When a line in the data below includes "Collapse", pick it out and copy it.

Data entries
####

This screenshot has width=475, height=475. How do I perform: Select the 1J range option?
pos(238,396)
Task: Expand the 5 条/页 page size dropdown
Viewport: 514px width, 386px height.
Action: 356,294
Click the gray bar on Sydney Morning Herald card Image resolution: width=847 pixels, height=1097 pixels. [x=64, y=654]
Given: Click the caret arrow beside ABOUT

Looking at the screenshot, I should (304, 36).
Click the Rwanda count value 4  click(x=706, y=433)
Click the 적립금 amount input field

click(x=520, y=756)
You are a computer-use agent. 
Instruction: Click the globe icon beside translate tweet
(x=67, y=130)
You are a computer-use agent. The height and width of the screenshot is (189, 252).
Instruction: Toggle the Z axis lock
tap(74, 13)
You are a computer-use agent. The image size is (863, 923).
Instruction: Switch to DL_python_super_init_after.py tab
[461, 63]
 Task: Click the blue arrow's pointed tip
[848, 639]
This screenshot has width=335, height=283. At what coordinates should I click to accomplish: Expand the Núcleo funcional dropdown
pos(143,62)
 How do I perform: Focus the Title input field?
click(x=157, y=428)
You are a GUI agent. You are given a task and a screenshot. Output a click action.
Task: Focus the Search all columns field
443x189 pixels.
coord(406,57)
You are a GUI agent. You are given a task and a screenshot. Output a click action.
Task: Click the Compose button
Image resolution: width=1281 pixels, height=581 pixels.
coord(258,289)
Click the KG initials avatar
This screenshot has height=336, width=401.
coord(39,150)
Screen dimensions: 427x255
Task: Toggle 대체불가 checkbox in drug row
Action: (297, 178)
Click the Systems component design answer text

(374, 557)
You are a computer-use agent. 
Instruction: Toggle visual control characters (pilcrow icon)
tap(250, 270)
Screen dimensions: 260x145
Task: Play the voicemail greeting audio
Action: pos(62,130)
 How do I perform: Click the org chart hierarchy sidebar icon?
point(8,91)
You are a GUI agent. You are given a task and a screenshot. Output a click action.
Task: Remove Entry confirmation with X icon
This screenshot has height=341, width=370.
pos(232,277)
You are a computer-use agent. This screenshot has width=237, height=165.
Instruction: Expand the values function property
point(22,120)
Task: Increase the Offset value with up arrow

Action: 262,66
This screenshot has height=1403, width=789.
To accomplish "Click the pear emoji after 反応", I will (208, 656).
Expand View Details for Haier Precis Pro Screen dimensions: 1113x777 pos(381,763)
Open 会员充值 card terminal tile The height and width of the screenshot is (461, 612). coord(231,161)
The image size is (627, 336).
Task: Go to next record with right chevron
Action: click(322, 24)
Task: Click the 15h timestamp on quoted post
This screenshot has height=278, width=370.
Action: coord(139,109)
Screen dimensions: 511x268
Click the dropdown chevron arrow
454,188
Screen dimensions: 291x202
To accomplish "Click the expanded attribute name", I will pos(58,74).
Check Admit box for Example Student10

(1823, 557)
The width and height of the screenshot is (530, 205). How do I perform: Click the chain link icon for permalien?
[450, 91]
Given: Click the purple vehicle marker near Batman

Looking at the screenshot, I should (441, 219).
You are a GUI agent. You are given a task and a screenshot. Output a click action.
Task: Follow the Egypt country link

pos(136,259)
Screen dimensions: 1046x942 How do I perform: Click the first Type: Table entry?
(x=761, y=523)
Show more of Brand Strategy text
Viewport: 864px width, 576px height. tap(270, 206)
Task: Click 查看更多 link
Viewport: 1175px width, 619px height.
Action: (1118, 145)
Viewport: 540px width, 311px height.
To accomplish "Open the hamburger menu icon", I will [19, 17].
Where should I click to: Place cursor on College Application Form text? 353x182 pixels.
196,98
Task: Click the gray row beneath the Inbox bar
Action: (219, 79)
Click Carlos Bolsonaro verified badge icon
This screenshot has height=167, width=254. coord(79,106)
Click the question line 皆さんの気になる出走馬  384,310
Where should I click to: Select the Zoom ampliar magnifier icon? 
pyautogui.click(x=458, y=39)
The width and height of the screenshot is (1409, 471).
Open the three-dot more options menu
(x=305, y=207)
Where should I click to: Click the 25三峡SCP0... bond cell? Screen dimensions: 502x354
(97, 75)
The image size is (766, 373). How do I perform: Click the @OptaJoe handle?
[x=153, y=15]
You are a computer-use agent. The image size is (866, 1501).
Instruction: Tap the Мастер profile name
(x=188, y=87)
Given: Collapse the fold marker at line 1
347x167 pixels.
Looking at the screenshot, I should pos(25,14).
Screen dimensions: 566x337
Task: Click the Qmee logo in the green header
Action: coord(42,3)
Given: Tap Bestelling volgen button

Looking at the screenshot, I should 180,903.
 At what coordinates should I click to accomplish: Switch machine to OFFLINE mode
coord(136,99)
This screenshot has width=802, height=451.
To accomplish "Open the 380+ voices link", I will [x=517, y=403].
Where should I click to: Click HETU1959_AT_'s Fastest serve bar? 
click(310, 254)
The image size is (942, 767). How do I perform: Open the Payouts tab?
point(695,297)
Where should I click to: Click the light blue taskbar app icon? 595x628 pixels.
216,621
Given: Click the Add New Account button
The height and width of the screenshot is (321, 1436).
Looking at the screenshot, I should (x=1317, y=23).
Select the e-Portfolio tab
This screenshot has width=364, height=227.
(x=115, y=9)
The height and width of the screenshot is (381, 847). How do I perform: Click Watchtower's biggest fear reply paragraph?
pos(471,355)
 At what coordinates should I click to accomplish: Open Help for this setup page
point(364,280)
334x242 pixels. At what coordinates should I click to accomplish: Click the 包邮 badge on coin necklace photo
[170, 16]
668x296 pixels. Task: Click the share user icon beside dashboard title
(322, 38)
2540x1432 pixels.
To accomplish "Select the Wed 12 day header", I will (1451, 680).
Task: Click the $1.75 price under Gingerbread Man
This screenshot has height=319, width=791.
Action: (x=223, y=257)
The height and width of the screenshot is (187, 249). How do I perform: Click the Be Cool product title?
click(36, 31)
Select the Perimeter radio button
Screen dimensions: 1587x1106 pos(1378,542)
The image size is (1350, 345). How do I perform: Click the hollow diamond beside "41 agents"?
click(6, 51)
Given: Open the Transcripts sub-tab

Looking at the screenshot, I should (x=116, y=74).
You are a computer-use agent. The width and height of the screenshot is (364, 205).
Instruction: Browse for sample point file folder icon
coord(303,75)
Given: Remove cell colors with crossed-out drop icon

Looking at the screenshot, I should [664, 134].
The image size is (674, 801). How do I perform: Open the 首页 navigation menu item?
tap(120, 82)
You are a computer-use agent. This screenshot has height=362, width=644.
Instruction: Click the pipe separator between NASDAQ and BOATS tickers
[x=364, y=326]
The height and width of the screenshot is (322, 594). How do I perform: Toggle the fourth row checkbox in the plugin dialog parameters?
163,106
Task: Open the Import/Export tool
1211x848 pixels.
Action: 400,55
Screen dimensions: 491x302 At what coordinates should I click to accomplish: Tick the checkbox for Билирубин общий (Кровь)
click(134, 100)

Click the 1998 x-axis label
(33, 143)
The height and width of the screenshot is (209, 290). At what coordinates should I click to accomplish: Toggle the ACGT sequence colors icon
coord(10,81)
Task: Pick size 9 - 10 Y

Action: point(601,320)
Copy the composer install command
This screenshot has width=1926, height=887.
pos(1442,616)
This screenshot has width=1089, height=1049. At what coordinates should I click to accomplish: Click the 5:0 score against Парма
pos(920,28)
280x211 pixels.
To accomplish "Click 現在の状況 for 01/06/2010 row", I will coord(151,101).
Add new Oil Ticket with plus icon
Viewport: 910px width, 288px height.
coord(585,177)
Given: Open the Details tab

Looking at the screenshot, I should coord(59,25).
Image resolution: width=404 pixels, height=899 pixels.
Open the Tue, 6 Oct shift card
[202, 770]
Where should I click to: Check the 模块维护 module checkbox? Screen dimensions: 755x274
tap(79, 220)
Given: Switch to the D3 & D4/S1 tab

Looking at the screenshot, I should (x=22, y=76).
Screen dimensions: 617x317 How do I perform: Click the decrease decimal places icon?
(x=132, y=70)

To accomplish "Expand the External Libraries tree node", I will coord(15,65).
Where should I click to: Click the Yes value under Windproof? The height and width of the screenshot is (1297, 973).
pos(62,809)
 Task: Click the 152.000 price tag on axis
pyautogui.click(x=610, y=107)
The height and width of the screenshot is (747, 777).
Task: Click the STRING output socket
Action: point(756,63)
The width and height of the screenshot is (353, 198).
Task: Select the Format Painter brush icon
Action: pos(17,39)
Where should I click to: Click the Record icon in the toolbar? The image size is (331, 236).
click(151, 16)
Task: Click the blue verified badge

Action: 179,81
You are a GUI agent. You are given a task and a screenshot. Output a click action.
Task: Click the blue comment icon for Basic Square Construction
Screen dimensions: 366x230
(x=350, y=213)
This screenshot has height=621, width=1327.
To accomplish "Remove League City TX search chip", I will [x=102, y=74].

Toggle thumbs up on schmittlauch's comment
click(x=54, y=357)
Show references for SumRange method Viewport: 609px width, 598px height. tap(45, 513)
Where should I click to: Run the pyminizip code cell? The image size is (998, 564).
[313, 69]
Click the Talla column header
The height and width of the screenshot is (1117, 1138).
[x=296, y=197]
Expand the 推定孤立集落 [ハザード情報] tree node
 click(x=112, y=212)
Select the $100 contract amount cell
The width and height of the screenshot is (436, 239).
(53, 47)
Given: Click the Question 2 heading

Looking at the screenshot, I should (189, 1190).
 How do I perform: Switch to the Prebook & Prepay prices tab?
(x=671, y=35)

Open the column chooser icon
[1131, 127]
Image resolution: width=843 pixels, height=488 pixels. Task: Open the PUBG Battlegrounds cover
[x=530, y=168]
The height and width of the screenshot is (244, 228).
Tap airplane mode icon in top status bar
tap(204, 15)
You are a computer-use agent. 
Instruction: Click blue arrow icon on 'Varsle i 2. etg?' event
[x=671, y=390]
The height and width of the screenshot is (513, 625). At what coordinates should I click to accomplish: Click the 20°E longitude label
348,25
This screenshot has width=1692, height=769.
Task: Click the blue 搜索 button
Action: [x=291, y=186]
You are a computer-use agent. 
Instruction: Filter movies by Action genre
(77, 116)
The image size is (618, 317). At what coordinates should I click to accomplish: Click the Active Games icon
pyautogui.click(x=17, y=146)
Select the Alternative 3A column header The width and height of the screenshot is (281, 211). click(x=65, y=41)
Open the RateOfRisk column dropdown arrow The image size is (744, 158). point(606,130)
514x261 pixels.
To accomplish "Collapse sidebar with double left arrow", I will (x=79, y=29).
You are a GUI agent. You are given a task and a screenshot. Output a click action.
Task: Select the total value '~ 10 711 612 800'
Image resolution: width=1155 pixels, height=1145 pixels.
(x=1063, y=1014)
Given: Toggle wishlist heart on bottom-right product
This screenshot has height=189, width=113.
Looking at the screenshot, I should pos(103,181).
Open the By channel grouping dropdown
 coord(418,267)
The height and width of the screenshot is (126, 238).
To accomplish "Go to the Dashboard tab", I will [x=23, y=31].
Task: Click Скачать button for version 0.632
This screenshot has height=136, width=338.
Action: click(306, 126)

####

_Result for this exercise_:
Given: Collapse the fold marker at line 1
To accomplish "Collapse sidebar with double left arrow", I will (x=79, y=29).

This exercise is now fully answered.